Christine Lagarde: Welche Richtung schlägt die neue EZB-Chefin ein?

Mario Draghi ist seit 1. November 2011 Präsident der Europäischen Zentralbank (EZB). Der 71-jährige Italiener versuchte, die Eurokrise mittels geldpolitischer Maßnahmen in den Griff zu bekommen. Vielen Kritikern ging er dabei deutlich zu weit. So waren beispielsweise die Nullzinspolitik sowie die Anleihekäufe stets umstritten. Nach acht Jahren endet nun seine Amtszeit. Als Nachfolgerin wurde die Französin Christine Lagarde von den EU-Finanzministern nominiert. Die endgültige Ernennung soll beim EU-Gipfel im Oktober erfolgen. Im Anschluss müssen die Staats- und Regierungschefs final entscheiden, doch eine Absage gilt als sehr unwahrscheinlich. Die Finanzmärkte versuchen sich daher schon heute, auf die neue EZB-Chefin einzustellen und erwarten gespannt ihr zukünftiges Handeln.

Taube oder Falke?

Die Juristin Christine Lagarde ist seit 2011 Chefin des Internationalen Währungsfonds (IWF). Davor war sie Wirtschafts- und Finanzministerin im Kabinett des französischen Premierministers François Fillon. Lagarde verfügt somit über ausreichend Erfahrung im Finanzbereich. Doch wie tickt die 63-Jährige eigentlich? Gehört sie eher dem Lager der so genannten Tauben, den Anhängern einer expansiven Geldpolitik, oder den Falken, den Verfechtern restriktiver Maßnahmen an? Draghi war ein klarer Freund der lockeren Geldpolitik. Experten sind sich einig, dass Lagarde dieser Linie aller Voraussicht nach treu bleiben und die Politik ihres Vorgängers fortsetzen wird.
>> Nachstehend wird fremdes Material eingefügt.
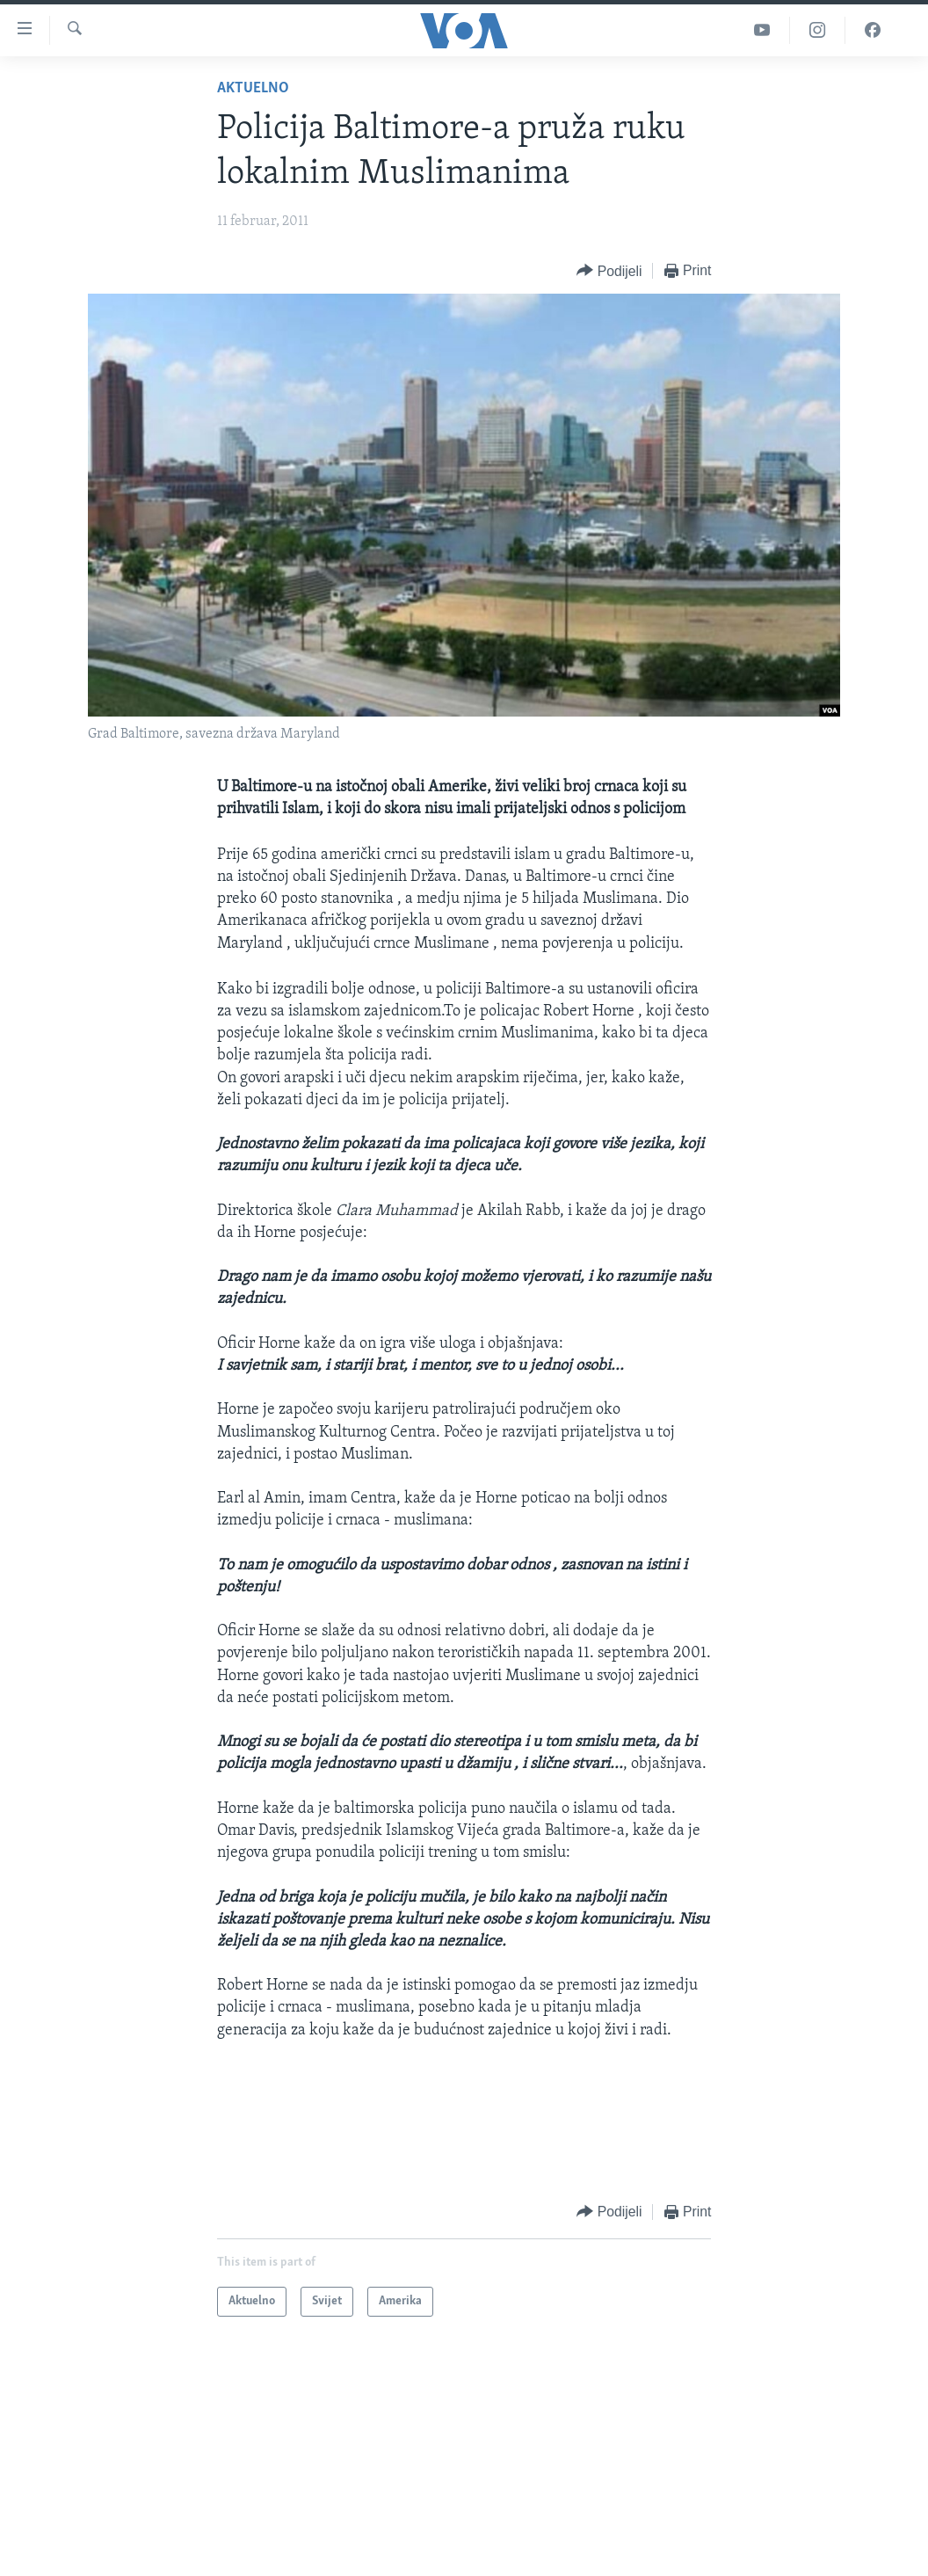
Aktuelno (253, 88)
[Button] (609, 271)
Geringer Handlungsspielraum

Spannend dürfte allerdings die Frage sein, ob und wie sich Lagarde als erfahrene Politikerin zukünftig in die Politik einmischen wird. Da der Leitzins bereits seit geraumer Zeit auf null steht und die Einlagezinsen voraussichtlich noch im September um 0,10 % auf -0,50 % gesenkt werden, ist der Handlungsspielraum der EZB für weitere geldpolitische Maßnahmen sehr eingeschränkt. Natürlich ist eine Neuaufnahme der Anleihekäufe denkbar, doch Lagarde könnte möglicherweise auch die Regierungen verstärkt in die Verantwortung nehmen und zu Investitionen auffordern. Vor allem Deutschland könnte dazu angehalten werden, seine Spar-Politik aufzugeben und stattdessen Geld an den Anleihemärkten aufzunehmen und zu investieren.

Letztendlich dürfte Lagarde für die Börsen kein großes Risiko darstellen. Auch unter ihr werden die Zinsen auf absehbare Zeit niedrig bleiben, was für die Finanzmärkte positiv zu bewerten ist.

Disclaimer: Dieser Artikel stellt in keiner Weise eine Finanzanalyse, eine Anlageberatung, ein Angebot zum Kauf oder eine Empfehlung der Hello bank! dar.